Caterina La Porta (Statale): «La molecola E-caderina ha un ruolo fondamentale nell’adesione delle cellule tumorali. Ora si cerca un farmaco per renderle meno aggressive»
Una barriera anti-metastasi capace di separare le cellule tumorali che migrano nell’organismo per colonizzare altri organi. La sfida lanciata da un gruppo di ricercatori europei, tra cui un team dell’Università Statale di Milano, è riuscire ad individuare il farmaco in grado di spegnere il fattore meccanico che induce le cellule tumorali ad aggregarsi e spostarsi nell’organismo, come ci spiega la dottoressa Caterina La Porta, docente di Patologia generale presso il dipartimento di scienze e politiche ambientali dell’Università Statale.
«Il punto fondamentale su cui abbiamo incentrato la nostra attenzione con i colleghi olandesi e tedeschi è capire il meccanismo attraverso cui le cellule si mettono insieme per cooperare in modo collettivo, o viceversa agire in modo singolo. Siamo partiti da metastasi generate da un tumore primario alla mammella, ma presupponiamo che il principio sia lo stesso per altri organi, anche se sappiamo che il cancro al seno ha tessuti specifici su cui va ad innescare metastasi», racconta la dottoressa La Porta del Center for Complexity and Biosystems (Cc&b) dell’ateneo milanese che ha realizzato lo studio pubblicato su Nature Cell Biology.

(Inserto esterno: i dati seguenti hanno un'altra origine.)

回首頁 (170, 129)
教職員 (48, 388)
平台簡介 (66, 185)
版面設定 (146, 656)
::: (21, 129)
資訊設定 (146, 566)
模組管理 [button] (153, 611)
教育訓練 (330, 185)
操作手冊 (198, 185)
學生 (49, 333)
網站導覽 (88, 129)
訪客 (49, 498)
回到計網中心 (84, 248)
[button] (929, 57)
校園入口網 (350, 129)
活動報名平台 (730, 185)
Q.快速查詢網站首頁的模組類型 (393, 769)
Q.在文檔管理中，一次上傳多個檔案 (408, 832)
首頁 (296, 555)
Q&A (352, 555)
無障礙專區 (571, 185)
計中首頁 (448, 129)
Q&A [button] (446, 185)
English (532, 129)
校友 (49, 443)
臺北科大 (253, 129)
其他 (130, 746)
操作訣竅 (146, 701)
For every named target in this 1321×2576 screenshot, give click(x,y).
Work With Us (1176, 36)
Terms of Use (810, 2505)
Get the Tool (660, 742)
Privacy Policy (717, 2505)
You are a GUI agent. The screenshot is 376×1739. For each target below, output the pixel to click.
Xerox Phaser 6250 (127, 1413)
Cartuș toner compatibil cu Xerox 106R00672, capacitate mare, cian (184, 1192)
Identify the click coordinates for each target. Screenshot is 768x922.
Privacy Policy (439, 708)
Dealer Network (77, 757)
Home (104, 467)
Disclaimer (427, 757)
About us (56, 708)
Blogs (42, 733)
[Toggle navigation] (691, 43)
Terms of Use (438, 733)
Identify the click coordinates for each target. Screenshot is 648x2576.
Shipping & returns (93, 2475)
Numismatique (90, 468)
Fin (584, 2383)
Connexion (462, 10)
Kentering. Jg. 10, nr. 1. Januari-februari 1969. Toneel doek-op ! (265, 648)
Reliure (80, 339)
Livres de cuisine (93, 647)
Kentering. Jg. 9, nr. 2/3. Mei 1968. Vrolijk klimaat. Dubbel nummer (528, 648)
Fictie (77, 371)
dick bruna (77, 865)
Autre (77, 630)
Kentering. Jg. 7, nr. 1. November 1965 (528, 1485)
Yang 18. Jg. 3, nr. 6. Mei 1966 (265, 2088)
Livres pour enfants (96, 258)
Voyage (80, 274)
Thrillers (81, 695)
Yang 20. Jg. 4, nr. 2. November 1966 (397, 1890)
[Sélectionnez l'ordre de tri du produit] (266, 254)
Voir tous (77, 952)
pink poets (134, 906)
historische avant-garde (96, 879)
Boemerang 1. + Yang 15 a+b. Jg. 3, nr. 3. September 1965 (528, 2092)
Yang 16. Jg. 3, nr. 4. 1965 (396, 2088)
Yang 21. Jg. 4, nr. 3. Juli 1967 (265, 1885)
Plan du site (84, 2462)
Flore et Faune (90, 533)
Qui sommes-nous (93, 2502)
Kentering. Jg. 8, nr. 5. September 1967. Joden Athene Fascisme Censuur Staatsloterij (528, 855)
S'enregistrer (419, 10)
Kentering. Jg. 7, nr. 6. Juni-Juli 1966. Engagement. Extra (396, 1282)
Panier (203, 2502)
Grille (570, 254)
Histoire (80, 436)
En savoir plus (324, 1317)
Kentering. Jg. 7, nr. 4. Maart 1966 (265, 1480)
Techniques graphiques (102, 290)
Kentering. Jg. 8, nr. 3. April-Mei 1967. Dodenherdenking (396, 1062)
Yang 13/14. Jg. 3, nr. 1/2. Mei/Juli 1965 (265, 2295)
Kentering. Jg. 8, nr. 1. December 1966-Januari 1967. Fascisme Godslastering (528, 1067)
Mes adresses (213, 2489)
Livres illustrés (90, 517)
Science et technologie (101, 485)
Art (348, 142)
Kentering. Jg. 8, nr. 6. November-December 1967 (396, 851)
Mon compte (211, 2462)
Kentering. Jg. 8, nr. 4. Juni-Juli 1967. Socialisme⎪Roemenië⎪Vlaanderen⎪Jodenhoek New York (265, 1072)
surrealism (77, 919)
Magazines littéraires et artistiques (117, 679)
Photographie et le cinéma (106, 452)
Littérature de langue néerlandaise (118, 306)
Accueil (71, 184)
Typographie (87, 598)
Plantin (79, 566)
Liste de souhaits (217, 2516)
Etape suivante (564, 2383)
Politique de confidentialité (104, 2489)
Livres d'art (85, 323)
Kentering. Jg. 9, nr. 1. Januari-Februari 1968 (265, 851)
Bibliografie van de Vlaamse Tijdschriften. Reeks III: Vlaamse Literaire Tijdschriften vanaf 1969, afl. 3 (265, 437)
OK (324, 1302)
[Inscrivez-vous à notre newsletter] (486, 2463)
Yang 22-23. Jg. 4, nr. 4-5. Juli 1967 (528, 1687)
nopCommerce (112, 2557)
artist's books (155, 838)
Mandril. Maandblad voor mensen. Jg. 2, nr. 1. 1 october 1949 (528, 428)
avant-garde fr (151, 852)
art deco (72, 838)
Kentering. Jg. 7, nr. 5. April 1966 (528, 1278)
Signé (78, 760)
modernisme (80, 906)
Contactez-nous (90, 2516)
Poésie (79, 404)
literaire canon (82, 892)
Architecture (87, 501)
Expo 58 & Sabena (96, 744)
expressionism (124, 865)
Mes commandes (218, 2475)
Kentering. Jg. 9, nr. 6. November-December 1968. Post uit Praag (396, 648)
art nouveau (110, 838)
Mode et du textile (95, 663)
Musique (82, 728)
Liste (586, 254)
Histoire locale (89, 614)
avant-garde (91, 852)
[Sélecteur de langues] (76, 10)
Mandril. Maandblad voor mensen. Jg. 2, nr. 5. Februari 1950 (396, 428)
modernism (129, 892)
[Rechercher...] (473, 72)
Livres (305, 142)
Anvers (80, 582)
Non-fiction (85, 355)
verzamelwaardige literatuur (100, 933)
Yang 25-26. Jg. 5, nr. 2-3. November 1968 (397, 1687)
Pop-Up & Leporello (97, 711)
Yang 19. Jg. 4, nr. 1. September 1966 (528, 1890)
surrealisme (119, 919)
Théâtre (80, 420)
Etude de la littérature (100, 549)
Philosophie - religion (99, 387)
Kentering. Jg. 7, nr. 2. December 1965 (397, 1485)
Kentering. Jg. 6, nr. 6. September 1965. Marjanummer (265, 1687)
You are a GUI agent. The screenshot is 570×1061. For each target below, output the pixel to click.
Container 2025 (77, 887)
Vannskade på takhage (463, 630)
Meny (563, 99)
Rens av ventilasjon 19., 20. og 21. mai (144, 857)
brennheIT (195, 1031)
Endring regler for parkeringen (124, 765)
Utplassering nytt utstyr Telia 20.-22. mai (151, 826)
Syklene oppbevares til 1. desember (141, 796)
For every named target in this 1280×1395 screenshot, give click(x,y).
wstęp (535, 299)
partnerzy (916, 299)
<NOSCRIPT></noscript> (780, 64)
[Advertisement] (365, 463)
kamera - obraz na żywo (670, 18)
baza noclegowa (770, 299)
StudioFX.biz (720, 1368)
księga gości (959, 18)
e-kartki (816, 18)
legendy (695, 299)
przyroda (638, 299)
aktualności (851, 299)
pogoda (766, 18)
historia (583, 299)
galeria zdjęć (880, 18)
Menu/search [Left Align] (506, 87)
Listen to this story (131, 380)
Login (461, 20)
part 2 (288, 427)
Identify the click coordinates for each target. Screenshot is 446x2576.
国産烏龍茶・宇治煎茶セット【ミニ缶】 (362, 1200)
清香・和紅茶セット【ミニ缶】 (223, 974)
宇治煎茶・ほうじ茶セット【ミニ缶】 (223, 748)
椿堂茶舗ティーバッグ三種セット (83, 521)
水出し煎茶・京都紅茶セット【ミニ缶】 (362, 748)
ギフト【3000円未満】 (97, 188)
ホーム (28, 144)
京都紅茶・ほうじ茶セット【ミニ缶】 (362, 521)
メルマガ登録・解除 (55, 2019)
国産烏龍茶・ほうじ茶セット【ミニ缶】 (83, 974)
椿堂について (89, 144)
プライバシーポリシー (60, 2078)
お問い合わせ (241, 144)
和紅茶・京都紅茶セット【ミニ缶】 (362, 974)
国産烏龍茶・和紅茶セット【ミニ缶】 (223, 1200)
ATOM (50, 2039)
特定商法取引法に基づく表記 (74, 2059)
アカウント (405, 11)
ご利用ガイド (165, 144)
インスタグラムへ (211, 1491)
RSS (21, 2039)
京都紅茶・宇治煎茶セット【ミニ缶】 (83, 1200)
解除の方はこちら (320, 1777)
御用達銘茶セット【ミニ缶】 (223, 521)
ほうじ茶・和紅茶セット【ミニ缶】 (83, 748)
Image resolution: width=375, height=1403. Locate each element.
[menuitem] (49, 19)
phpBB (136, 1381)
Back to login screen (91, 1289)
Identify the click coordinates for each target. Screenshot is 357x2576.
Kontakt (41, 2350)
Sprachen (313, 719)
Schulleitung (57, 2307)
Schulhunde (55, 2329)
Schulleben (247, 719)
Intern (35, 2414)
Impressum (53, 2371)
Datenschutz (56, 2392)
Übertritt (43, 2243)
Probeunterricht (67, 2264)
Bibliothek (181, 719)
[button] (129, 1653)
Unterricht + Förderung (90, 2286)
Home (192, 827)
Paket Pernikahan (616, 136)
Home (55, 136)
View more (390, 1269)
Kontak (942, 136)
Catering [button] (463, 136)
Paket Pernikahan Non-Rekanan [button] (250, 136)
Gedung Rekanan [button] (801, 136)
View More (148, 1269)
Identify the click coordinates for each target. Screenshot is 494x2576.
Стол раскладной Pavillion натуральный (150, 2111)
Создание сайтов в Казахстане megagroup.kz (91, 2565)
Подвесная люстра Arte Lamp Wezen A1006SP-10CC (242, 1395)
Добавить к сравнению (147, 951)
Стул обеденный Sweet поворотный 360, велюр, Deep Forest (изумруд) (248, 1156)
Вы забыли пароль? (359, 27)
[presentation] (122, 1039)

«La svolta è stata la scoperta di una molecola E-caderina che svolge un ruolo fondamentale come molecola di adesione – analizza la ricercatrice impegnata con i colleghi dell’Università di Radboud di Nijmagen in Olanda e dell’università di Lipsia e Dresda in Germania -, e aiuta le cellule a muoversi tutte insieme. Allora ecco che se riuscissimo a modificare l’espressione di questa molecola e di tutta una serie di altri elementi correlati, le cellule tenderebbero a disgregarsi, diventando singole e quindi meno efficienti nel dare metastasi. Il passaggio successivo sarà trovare delle molecole in grado di alterare il livello di espressione di queste molecole di adesione e quindi di tutto ciò che può modificare questa caratteristica delle cellule di stare insieme e di aggregarsi».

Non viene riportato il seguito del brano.